(WHAT NEEDS TO BE DONE): Copy out the lines of the listing from the line containing "Viewport: 1612px width, 898px height." through the line containing "Viewport: 1060px width, 984px", keeping each one as it stands, both end lines included.

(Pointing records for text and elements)
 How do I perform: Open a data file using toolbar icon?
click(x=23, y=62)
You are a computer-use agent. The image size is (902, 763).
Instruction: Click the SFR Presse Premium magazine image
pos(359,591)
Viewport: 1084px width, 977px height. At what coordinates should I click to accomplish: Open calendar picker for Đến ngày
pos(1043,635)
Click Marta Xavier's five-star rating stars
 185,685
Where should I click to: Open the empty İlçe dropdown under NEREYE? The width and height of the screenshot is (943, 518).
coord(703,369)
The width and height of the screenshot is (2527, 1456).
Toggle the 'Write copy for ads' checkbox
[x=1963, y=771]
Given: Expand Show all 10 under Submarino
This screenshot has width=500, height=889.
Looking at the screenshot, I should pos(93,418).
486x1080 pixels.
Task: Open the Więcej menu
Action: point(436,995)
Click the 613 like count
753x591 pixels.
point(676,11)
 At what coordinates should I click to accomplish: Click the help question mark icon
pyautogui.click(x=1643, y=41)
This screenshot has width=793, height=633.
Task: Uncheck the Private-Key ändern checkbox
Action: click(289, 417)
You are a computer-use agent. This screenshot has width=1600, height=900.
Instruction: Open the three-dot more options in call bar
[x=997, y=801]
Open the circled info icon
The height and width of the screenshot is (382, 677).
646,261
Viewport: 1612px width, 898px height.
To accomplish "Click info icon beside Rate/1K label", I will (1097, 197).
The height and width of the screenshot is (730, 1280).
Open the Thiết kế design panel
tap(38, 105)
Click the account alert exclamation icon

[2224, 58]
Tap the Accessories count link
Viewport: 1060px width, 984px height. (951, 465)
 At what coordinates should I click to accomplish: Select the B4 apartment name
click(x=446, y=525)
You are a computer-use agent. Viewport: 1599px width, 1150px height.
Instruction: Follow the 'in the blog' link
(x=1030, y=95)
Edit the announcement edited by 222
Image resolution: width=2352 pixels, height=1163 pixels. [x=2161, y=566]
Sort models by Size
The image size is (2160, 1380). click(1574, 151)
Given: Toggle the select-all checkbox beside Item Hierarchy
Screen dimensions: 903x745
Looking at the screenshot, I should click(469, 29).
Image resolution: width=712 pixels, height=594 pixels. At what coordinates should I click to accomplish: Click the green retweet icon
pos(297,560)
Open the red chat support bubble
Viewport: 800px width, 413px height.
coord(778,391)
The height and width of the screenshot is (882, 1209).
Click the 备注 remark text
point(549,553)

(EXERCISE RESULT):
Viewport: 1612px width, 898px height.
To accomplish "Click info icon beside Rate/1K label", I will (1097, 197).
The height and width of the screenshot is (730, 1280).
Open the Thiết kế design panel
tap(38, 105)
Click the account alert exclamation icon

[2224, 58]
Tap the Accessories count link
Viewport: 1060px width, 984px height. (951, 465)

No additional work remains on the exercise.